The ‘+’ refers to promotion and ‘-‘ refers to inhibition. Green represents Gas 6 physiological effects and red represents its pathological effects.

  • Gas 6 resists vascular calcification: i) Gas 6 promotes proliferation and migration of endothelial progenitor cells (EPCs); ii) Gas 6 inhibits apoptosis and senescence of vascular smooth muscle cells (VSMCs) by binding Tyro3, Axl and Mer (TAM) receptors; iii) Gas 6 decreases expression of inflammatory factors, including TNF-α and ICAM-1.
  • Gas 6 protects from acute kidney injury: i) Gas 6 significantly reduces creatinine and blood urea nitrogen; ii) Gas 6 enhances macrophages to uptake apoptotic cells; iii) Gas 6 reduces the expression of pro-inflammatory cytokines, such as IL-1β.
  • Gas 6 assists tumor progression: i) Gas 6 is necessary for survival, proliferation and growth of tumor cells; ii) Gas 6 contributes to drug resistance and tumor angiogenesis; iii) Gas 6 negatively regulates tumor immunity.

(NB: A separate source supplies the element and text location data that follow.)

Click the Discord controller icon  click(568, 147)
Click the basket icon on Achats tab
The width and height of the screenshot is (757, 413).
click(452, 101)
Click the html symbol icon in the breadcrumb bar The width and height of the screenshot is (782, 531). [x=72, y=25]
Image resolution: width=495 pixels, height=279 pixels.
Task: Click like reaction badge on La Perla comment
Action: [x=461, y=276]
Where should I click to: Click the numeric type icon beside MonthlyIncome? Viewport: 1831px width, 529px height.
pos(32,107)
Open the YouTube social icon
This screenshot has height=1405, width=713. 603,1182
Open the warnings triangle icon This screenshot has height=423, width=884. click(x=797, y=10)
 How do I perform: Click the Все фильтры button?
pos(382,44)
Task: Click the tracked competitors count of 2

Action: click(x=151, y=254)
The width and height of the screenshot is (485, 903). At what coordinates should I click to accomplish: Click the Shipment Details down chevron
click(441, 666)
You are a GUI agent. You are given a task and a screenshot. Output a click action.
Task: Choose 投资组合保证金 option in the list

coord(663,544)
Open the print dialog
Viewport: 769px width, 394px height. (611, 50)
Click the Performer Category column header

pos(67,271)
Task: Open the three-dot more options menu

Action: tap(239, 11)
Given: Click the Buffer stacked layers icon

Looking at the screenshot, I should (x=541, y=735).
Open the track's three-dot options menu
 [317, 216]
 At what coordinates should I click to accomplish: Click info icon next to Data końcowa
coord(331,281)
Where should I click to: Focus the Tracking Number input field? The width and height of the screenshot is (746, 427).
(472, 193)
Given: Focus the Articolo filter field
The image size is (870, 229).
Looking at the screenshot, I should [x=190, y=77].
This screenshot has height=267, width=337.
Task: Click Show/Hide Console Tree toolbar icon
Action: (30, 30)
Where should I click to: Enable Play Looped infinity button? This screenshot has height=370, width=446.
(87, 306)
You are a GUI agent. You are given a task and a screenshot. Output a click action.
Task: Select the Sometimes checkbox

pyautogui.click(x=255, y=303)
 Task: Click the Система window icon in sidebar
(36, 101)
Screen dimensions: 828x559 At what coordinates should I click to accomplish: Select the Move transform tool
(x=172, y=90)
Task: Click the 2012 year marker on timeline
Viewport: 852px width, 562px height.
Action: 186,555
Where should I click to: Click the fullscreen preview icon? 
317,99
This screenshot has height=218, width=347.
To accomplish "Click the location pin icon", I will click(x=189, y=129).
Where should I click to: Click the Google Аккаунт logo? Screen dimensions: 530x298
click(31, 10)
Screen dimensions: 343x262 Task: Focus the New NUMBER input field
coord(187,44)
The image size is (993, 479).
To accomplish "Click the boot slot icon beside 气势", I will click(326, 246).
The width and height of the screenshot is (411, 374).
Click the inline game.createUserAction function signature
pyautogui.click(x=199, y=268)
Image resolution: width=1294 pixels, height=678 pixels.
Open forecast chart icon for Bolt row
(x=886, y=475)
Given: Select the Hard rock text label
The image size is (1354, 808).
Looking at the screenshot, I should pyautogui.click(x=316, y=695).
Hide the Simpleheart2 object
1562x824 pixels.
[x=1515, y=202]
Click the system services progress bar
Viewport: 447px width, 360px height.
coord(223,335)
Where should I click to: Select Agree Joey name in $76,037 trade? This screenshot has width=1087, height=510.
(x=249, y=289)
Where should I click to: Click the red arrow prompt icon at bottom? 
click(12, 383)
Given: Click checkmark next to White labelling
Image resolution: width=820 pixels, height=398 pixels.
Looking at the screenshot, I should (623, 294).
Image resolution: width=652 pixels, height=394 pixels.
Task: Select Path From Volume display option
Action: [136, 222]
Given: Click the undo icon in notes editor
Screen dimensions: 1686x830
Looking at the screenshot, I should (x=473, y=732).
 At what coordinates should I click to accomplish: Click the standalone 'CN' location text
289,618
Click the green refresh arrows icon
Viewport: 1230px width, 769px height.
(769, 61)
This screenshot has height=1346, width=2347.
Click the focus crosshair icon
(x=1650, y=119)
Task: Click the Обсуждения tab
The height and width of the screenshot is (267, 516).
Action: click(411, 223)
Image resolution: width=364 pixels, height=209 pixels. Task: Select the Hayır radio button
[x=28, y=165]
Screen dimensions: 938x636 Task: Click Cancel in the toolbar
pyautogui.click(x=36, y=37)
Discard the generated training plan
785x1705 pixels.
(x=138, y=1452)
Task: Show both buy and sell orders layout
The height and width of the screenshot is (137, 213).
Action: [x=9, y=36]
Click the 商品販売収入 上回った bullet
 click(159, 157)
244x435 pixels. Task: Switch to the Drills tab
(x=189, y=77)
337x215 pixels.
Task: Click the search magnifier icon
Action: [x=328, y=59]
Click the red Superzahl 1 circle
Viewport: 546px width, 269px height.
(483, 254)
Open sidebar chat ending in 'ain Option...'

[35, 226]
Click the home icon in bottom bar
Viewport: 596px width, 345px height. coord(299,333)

Numerous physiological benefits of vitamin K2 have been identified, such as anti-vascular calcification, glycemic control, and lipid-lowering effects. However, some questions about relationships between vitamin K2 and cancers remain unsolved. VKDPs are expected to be biomarkers for many diseases.”

https://www.spandidos-publications.com/10.3892/ijmm.2020.4835?text=fulltext “Role of emerging vitamin K‑dependent proteins: Growth arrest‑specific protein 6, Gla‑rich protein and periostin (Review)”


This review’s VKPD biomarkers included:

  • Vascular calcification;
  • Asthma;
  • Bronchial obstruction;
  • Diabetic nephropathy; and
  • Fracture risk.

Elaborating on this last item:

“In a cohort of 607 postmenopausal women from France that were followed up for 7 years, a positive correlation between serum periostin and fracture risk was observed. The association was independent of bone mineral density and prior fractures, indicating that periostin is an independent predictive marker of fracture risk.”

As pointed out in Chronological age by itself is an outdated clinical measurement, bone mineral density is one of several historical measurements that were selected for their relative convenience instead of chosen for their efficacy. We’re in a different century now.